* Stored items:
——————

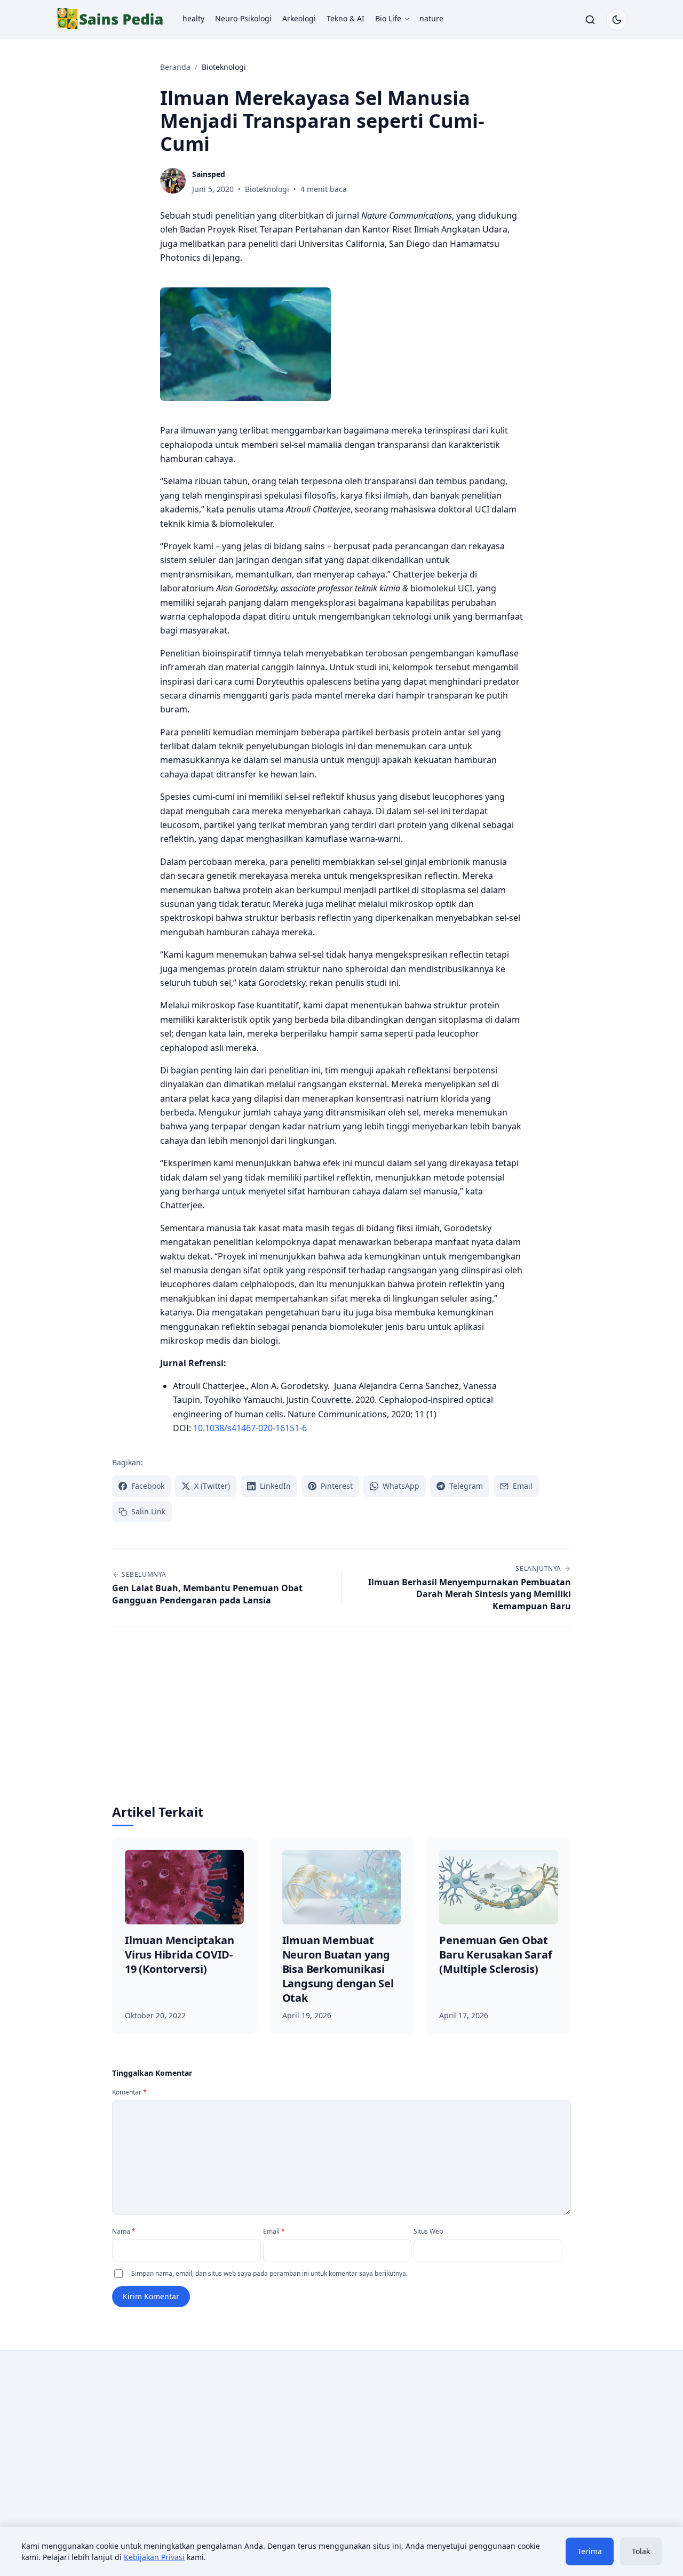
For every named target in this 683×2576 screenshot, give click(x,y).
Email (274, 2231)
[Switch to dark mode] (617, 19)
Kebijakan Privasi (154, 2557)
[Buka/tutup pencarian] (590, 19)
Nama (124, 2231)
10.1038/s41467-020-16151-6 (250, 1428)
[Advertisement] (341, 1723)
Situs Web (428, 2231)
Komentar (129, 2092)
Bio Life (388, 18)
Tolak (641, 2551)
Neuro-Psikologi (243, 18)
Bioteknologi (267, 189)
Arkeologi (299, 18)
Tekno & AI (345, 18)
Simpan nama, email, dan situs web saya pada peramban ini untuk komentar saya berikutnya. (269, 2273)
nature (431, 18)
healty (193, 18)
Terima (589, 2551)
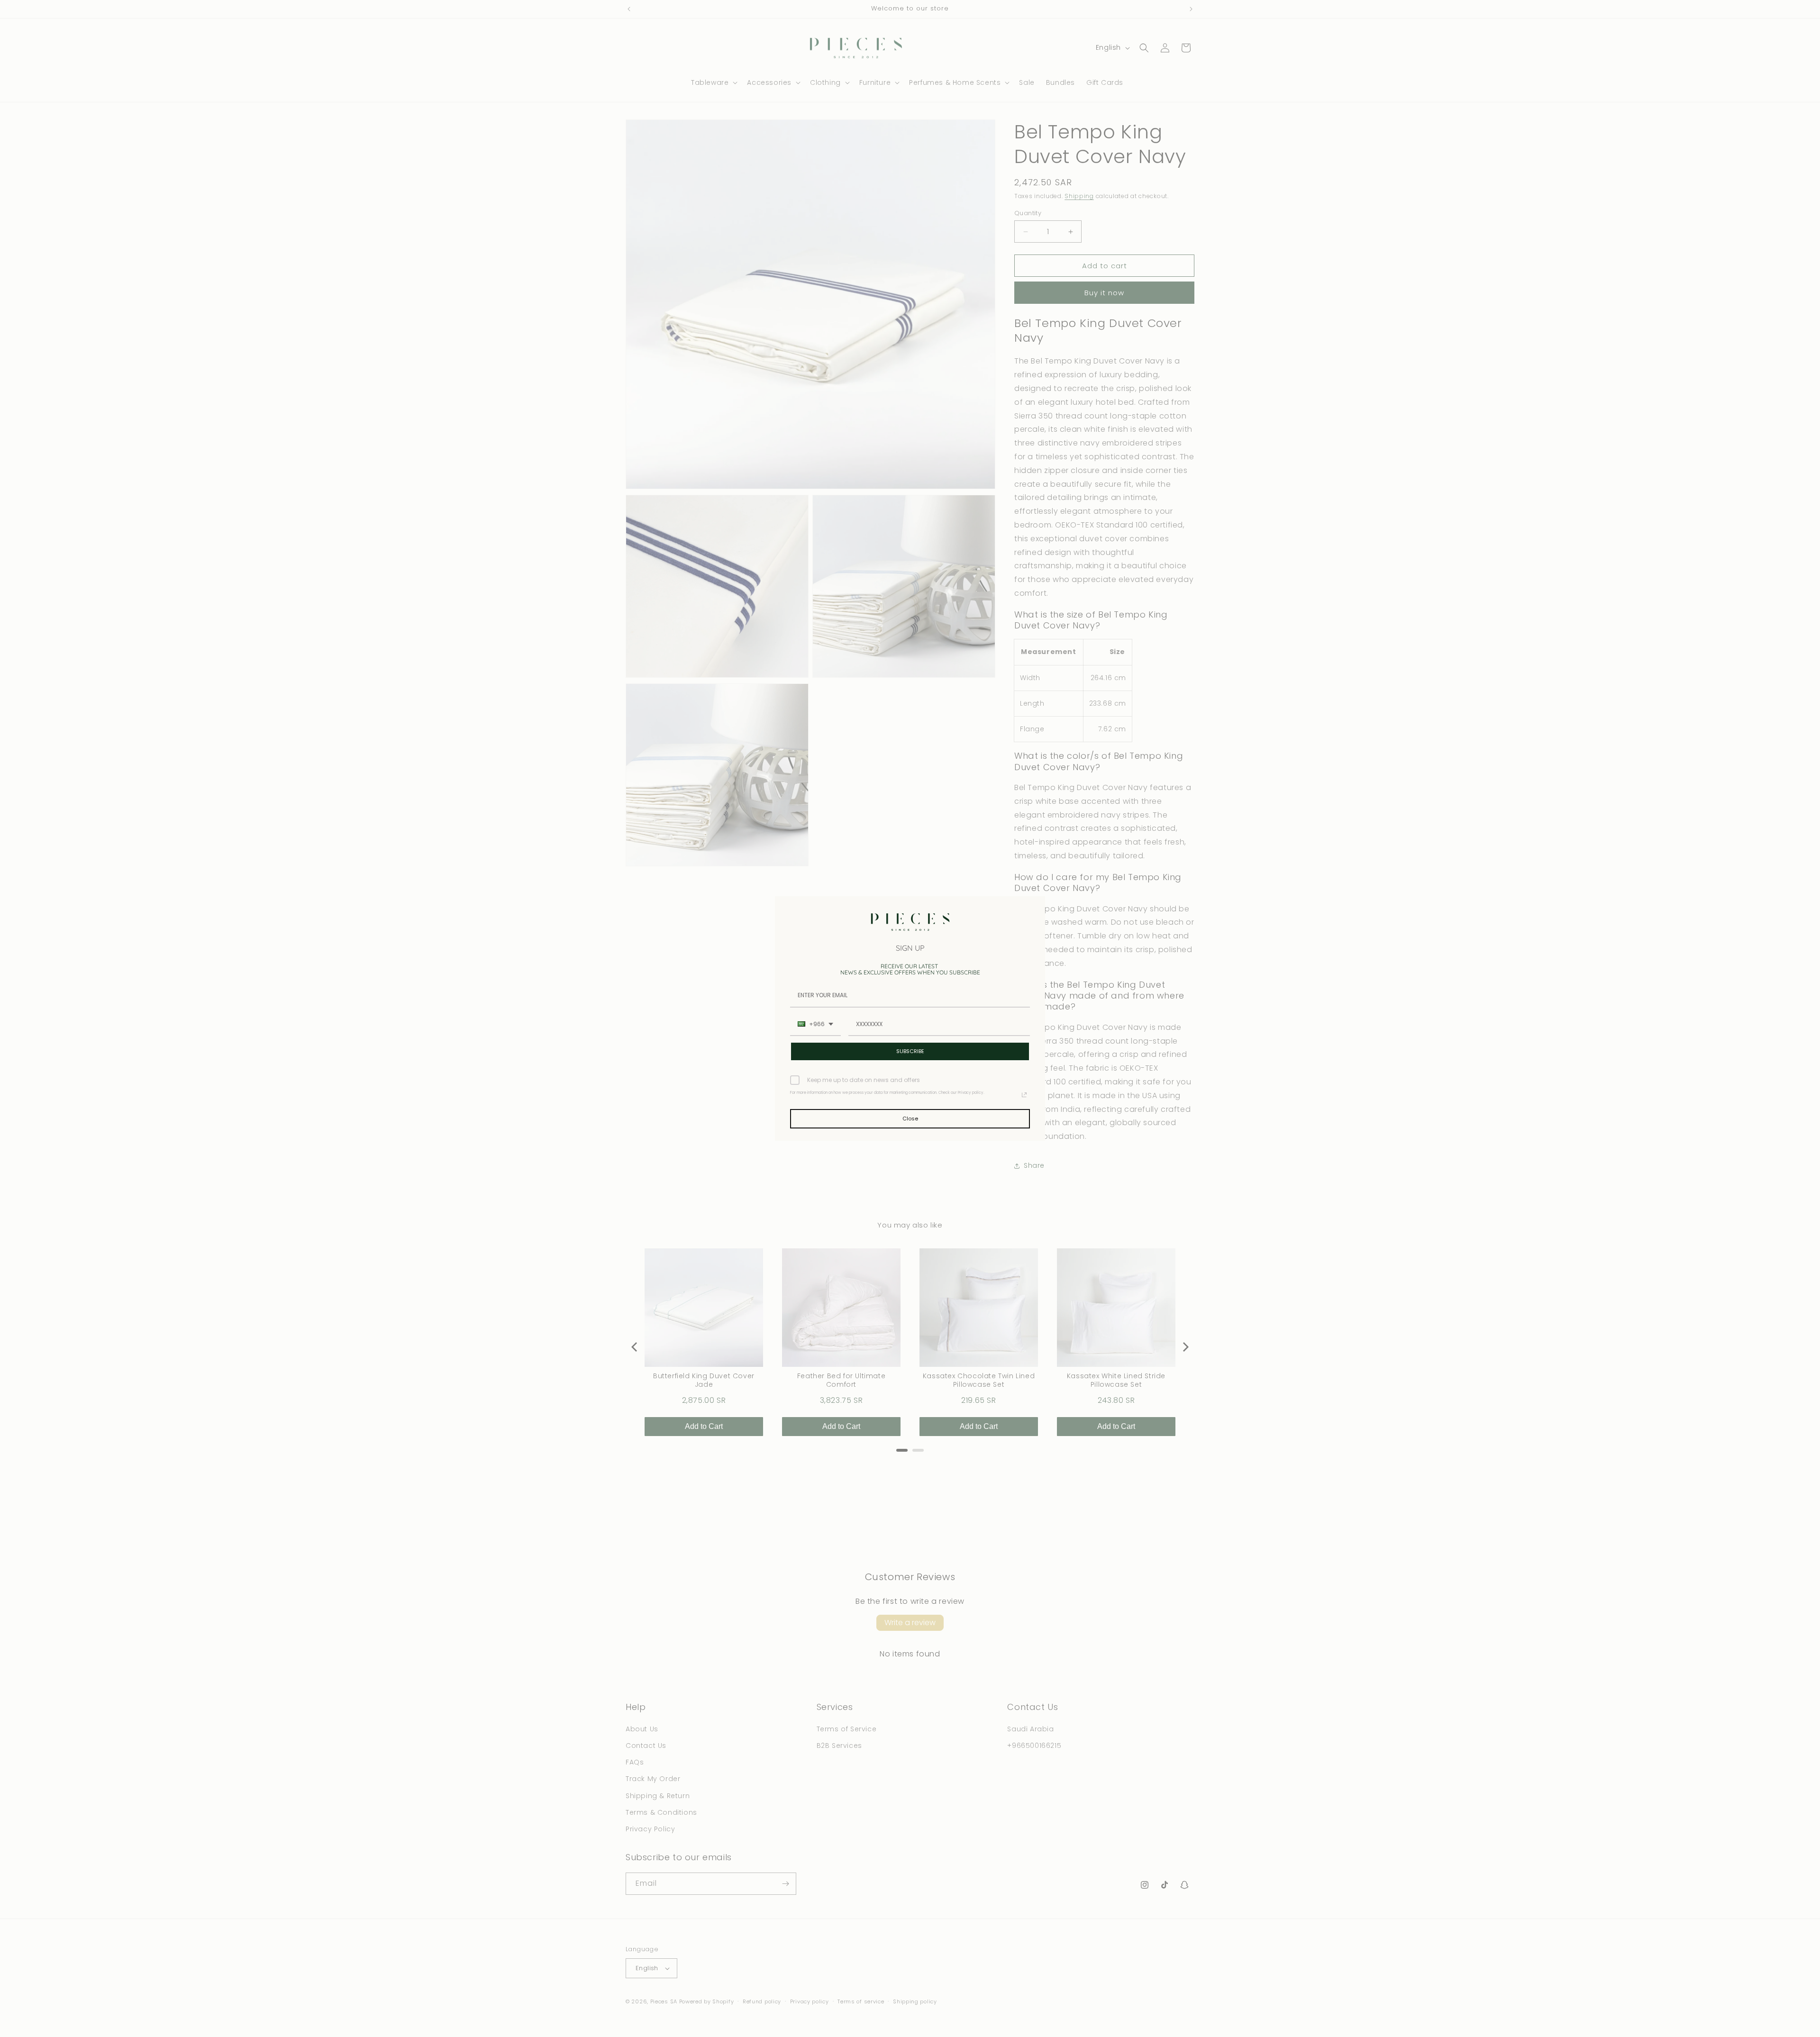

——————

* What you will do: Your output must consist only of the lines from the line with "Arkeologi (299, 18)" through the final line of the data, both included, reproduced exactly and free of pictures.

* Answer to the exercise:
Arkeologi (299, 18)
Tekno & AI (345, 18)
Simpan nama, email, dan situs web saya pada peramban ini untuk komentar saya berikutnya. (269, 2273)
nature (431, 18)
healty (193, 18)
Terima (589, 2551)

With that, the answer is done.